ETF (Exchange Traded Fund)
- A fund that is traded on the stock exchange and tracks an index, sector or other assets. Example: The S&P 500 ETF reflects the performance of the 500 largest U.S. companies.
Margin Call
- A request from the broker to deposit more funds into your account to hedge open positions. For example, if your positions lose value, you will be required to provide additional funds to meet the margin call.
Hedging
- A strategy to minimize potential losses by taking offsetting positions. For example, you hold a long position in a stock and simultaneously buy a put option to protect yourself against a decline in price.
arbitrage
- Buying and selling an asset simultaneously on different markets to profit from price differences. For example, you buy Bitcoin on one exchange at a lower price and immediately sell it on another at a higher price.
Liquidity providers
- An institution or dealer that provides liquidity by offering buy and sell orders at set prices. Example: Large banks often act as liquidity providers in the forex market.
VIX (Volatility Index)
- An index that measures the expected volatility of the S&P 500, also known as the "fear barometer." Example: A high VIX value signals increased market turbulence.
Return rate (retracement)
- The percentage of correction of a price movement compared to the previous trend. Example: The price of an asset corrects by 50% after a sharp increase.
Fibonacci retracement
- A technique for identifying potential support and resistance levels using Fibonacci numbers. Example: A drop to the 61.8% Fibonacci level is often considered a strong support area.

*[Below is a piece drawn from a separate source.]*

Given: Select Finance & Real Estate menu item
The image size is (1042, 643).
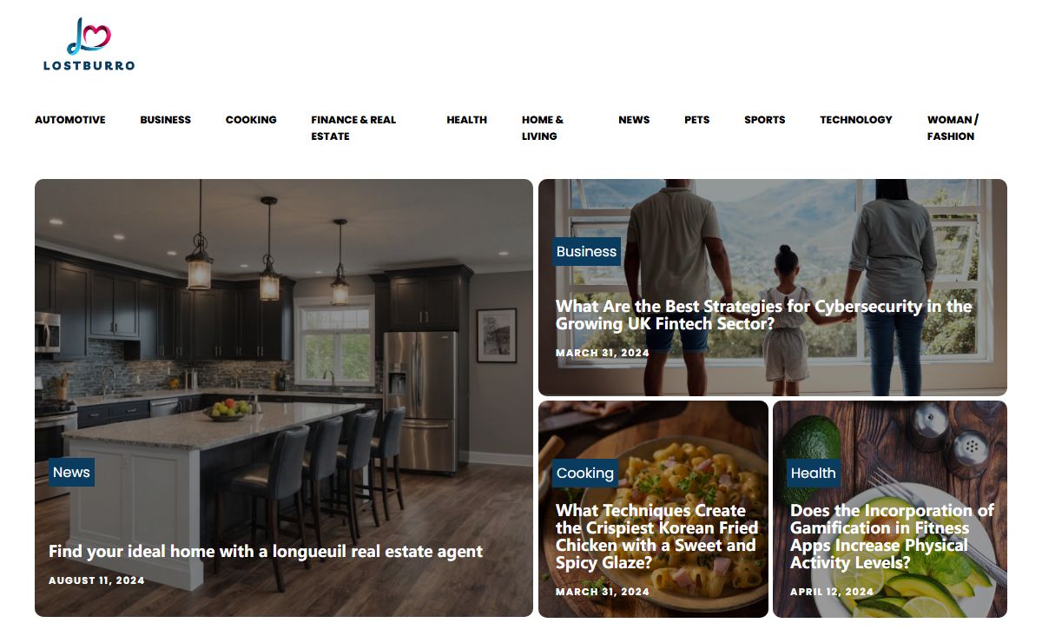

EMA (Exponential Moving Average)
- A moving average that gives more weight to recent price movements. For example, a 50-day EMA gives you a smoothed view of a stock's medium-term trend.
SMA (Simple Moving Average)
- A moving average that evenly weights price movements over a specific period of time. Example: A 200-day SMA is often used to assess long-term trends.

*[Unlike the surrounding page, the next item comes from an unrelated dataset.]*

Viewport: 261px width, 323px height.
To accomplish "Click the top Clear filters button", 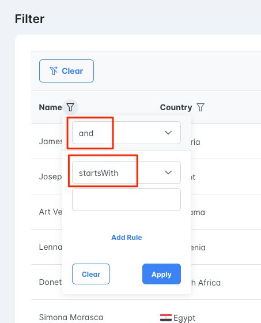I will pos(66,71).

RSI (Relative Strength Index)
- An indicator that measures the ratio of upside to downside to identify overbought or oversold conditions. For example, an RSI above 70 indicates an overbought situation.
MACD (Moving Average Convergence Divergence)
- A trend-following indicator that analyzes the relationship between two moving averages. For example, if the MACD rises above the signal line, this is considered a buy signal.
Drawdown
- The decline in an account balance from its peak to its lowest point during a losing streak. For example, your account falls from $10,000 to $8,000, which is a 20% drawdown.
Equity
- The total value of your account, including open positions. For example, your equity is $10,000 if you have open positions with a market value of $1,000 and $9,000 in cash.
Liquidity Trap
- A market situation in which there is no additional investment despite low interest rates. Example: Central banks cut interest rates to zero, but companies do not invest.
Bull Market
- A market characterized by rising prices. Example: During a bull market, most stocks continually increase in value.
Bear Market
- A market characterized by falling prices. Example: During a bear market, stock prices fall over a long period of time.
Penny Stocks
- Stocks that trade at very low prices, often below $5. For example, you buy 1,000 shares of a company for $0.50 each in the hope that they will go up.
Blue Chip Stocks
- Shares of large, established and financially solid companies. Example: Shares of companies like Microsoft and Coca-Cola are considered blue chips.
Market Capitalization
- The total value of all of a company's outstanding shares. For example, a company with 1 million outstanding shares, each worth $50, has a market capitalization of $50 million.
Fundamental analysis
- The analysis of a company's financial data to determine its intrinsic value. Example: You analyze a company's income statement to assess its profitability.
Technical Analysis
- Analyzing price charts and indicators to predict price movements. Example: You use the RSI and MACD to find a suitable time to buy a stock.
Bollinger Bands
- A technical indicator that represents price volatility through two bands around a moving average. Example: A price reaching the upper Bollinger Band can be considered a signal of an overbought market.
Head and Shoulders
- A chart pattern that signals a trend reversal from bullish to bearish. For example, if the price falls after a head and shoulders formation, it indicates a possible downside move.
Volume
- The number of units of an asset traded in a given period of time. For example, a stock that is traded 10 million times in a day has high trading volume.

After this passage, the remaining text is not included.